(Recorded data)
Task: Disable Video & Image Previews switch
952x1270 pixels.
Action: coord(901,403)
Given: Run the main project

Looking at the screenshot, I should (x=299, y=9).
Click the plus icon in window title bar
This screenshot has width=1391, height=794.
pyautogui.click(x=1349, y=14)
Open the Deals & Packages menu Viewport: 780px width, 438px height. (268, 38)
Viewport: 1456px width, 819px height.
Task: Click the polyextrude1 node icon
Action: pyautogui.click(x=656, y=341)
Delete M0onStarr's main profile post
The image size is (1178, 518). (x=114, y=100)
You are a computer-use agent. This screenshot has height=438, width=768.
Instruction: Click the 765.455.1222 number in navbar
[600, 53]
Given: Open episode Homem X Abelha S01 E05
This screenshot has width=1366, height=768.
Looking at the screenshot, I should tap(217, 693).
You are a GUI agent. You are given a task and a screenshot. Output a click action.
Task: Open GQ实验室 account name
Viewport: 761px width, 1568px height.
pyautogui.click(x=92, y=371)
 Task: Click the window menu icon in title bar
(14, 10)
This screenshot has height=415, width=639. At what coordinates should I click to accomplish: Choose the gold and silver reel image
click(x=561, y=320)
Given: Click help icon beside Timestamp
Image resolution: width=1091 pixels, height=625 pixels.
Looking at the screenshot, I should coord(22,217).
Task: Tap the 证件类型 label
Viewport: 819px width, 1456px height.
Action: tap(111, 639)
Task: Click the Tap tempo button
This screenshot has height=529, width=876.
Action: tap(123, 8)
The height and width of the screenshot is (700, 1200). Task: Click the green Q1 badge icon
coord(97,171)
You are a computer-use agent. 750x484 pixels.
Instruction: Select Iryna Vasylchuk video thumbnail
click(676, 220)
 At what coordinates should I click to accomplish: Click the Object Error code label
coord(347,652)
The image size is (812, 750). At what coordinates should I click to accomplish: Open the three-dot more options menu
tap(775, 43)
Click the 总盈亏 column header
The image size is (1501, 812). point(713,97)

#### What the exercise asks:
Nothing but the lines from the one containing "Task: Tap the 证件类型 label" through the end of the entries belongs in the answer; repeat them exactly.

#### Task result:
Task: Tap the 证件类型 label
Viewport: 819px width, 1456px height.
Action: tap(111, 639)
Task: Click the Tap tempo button
This screenshot has height=529, width=876.
Action: tap(123, 8)
The height and width of the screenshot is (700, 1200). Task: Click the green Q1 badge icon
coord(97,171)
You are a computer-use agent. 750x484 pixels.
Instruction: Select Iryna Vasylchuk video thumbnail
click(676, 220)
 At what coordinates should I click to accomplish: Click the Object Error code label
coord(347,652)
The image size is (812, 750). At what coordinates should I click to accomplish: Open the three-dot more options menu
tap(775, 43)
Click the 总盈亏 column header
The image size is (1501, 812). point(713,97)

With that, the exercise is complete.